- [Set task]: Rewrite the material below so that each instance of "GUI agent" becomes "desktop assistant", with every other character left unchanged.

- [Dataset records]:

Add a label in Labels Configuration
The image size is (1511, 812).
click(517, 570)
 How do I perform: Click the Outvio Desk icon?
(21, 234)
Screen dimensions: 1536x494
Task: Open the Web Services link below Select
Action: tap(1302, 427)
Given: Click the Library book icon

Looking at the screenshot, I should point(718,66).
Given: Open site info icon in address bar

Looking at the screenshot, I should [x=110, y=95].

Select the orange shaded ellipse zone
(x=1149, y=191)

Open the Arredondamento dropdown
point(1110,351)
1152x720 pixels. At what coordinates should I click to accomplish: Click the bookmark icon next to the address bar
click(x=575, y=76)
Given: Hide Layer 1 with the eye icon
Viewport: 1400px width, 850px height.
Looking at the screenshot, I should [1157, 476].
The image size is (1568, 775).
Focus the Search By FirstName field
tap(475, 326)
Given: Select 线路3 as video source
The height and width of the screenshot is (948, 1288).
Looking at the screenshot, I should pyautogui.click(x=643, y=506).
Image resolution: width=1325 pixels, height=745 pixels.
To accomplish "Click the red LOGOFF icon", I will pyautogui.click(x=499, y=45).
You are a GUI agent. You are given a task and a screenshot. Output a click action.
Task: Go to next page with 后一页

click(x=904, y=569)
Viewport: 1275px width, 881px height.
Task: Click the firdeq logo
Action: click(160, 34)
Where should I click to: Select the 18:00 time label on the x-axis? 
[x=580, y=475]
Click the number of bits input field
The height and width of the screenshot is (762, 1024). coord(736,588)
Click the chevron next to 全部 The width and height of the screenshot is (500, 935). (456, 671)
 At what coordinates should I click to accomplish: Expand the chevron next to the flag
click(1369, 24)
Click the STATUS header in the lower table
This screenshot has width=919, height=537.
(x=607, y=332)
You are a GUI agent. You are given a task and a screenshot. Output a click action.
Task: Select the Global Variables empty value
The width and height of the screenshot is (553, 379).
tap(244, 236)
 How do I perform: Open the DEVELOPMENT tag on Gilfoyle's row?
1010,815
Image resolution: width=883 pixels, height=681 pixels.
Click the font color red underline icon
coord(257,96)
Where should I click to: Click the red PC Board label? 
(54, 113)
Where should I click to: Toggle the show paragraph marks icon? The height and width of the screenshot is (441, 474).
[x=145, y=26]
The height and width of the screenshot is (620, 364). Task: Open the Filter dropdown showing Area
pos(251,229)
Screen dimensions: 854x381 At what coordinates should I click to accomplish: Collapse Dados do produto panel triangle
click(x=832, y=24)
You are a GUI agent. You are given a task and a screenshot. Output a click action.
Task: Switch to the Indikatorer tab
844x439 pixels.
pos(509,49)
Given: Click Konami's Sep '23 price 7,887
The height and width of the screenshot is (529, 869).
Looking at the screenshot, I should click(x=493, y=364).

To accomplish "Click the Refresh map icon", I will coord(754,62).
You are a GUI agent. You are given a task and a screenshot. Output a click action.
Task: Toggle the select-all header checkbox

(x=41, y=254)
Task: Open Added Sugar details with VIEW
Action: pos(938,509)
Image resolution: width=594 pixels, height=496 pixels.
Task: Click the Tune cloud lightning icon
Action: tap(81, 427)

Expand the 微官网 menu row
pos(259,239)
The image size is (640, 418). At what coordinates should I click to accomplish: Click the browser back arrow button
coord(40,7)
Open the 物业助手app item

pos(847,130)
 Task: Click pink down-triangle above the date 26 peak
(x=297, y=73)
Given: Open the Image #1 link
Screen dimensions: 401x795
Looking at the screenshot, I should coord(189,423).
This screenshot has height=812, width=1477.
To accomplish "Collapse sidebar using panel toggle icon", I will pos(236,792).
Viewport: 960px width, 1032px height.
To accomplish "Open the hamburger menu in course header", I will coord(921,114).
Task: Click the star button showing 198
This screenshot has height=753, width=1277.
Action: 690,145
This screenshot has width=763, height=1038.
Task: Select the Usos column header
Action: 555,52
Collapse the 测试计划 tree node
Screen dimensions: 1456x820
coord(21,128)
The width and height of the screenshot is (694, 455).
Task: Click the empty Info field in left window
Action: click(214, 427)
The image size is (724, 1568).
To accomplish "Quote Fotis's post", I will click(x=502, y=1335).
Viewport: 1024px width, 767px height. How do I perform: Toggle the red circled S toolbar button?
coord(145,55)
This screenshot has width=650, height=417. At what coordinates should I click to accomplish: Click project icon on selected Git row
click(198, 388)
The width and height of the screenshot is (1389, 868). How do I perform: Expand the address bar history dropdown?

- [Result for this task]:
Add a label in Labels Configuration
The image size is (1511, 812).
click(517, 570)
 How do I perform: Click the Outvio Desk icon?
(21, 234)
Screen dimensions: 1536x494
Task: Open the Web Services link below Select
Action: tap(1302, 427)
Given: Click the Library book icon

Looking at the screenshot, I should point(718,66).
Given: Open site info icon in address bar

Looking at the screenshot, I should [x=110, y=95].

Select the orange shaded ellipse zone
(x=1149, y=191)

Open the Arredondamento dropdown
point(1110,351)
1152x720 pixels. At what coordinates should I click to accomplish: Click the bookmark icon next to the address bar
click(x=575, y=76)
Given: Hide Layer 1 with the eye icon
Viewport: 1400px width, 850px height.
Looking at the screenshot, I should [1157, 476].
The image size is (1568, 775).
Focus the Search By FirstName field
tap(475, 326)
Given: Select 线路3 as video source
The height and width of the screenshot is (948, 1288).
Looking at the screenshot, I should pyautogui.click(x=643, y=506).
Image resolution: width=1325 pixels, height=745 pixels.
To accomplish "Click the red LOGOFF icon", I will pyautogui.click(x=499, y=45).
You are a desktop assistant. You are given a task and a screenshot. Output a click action.
Task: Go to next page with 后一页

click(x=904, y=569)
Viewport: 1275px width, 881px height.
Task: Click the firdeq logo
Action: click(160, 34)
Where should I click to: Select the 18:00 time label on the x-axis? 
[x=580, y=475]
Click the number of bits input field
The height and width of the screenshot is (762, 1024). coord(736,588)
Click the chevron next to 全部 The width and height of the screenshot is (500, 935). (456, 671)
 At what coordinates should I click to accomplish: Expand the chevron next to the flag
click(1369, 24)
Click the STATUS header in the lower table
This screenshot has width=919, height=537.
(x=607, y=332)
You are a desktop assistant. You are given a task and a screenshot. Output a click action.
Task: Select the Global Variables empty value
The width and height of the screenshot is (553, 379).
tap(244, 236)
 How do I perform: Open the DEVELOPMENT tag on Gilfoyle's row?
1010,815
Image resolution: width=883 pixels, height=681 pixels.
Click the font color red underline icon
coord(257,96)
Where should I click to: Click the red PC Board label? 
(54, 113)
Where should I click to: Toggle the show paragraph marks icon? The height and width of the screenshot is (441, 474).
[x=145, y=26]
The height and width of the screenshot is (620, 364). Task: Open the Filter dropdown showing Area
pos(251,229)
Screen dimensions: 854x381 At what coordinates should I click to accomplish: Collapse Dados do produto panel triangle
click(x=832, y=24)
You are a desktop assistant. You are given a task and a screenshot. Output a click action.
Task: Switch to the Indikatorer tab
844x439 pixels.
pos(509,49)
Given: Click Konami's Sep '23 price 7,887
The height and width of the screenshot is (529, 869).
Looking at the screenshot, I should click(x=493, y=364).

To accomplish "Click the Refresh map icon", I will coord(754,62).
You are a desktop assistant. You are given a task and a screenshot. Output a click action.
Task: Toggle the select-all header checkbox

(x=41, y=254)
Task: Open Added Sugar details with VIEW
Action: pos(938,509)
Image resolution: width=594 pixels, height=496 pixels.
Task: Click the Tune cloud lightning icon
Action: tap(81, 427)

Expand the 微官网 menu row
pos(259,239)
The image size is (640, 418). At what coordinates should I click to accomplish: Click the browser back arrow button
coord(40,7)
Open the 物业助手app item

pos(847,130)
 Task: Click pink down-triangle above the date 26 peak
(x=297, y=73)
Given: Open the Image #1 link
Screen dimensions: 401x795
Looking at the screenshot, I should coord(189,423).
This screenshot has height=812, width=1477.
To accomplish "Collapse sidebar using panel toggle icon", I will pos(236,792).
Viewport: 960px width, 1032px height.
To accomplish "Open the hamburger menu in course header", I will coord(921,114).
Task: Click the star button showing 198
This screenshot has height=753, width=1277.
Action: 690,145
This screenshot has width=763, height=1038.
Task: Select the Usos column header
Action: 555,52
Collapse the 测试计划 tree node
Screen dimensions: 1456x820
coord(21,128)
The width and height of the screenshot is (694, 455).
Task: Click the empty Info field in left window
Action: click(214, 427)
The image size is (724, 1568).
To accomplish "Quote Fotis's post", I will click(x=502, y=1335).
Viewport: 1024px width, 767px height. How do I perform: Toggle the red circled S toolbar button?
coord(145,55)
This screenshot has width=650, height=417. At what coordinates should I click to accomplish: Click project icon on selected Git row
click(198, 388)
The width and height of the screenshot is (1389, 868). How do I perform: Expand the address bar history dropdown?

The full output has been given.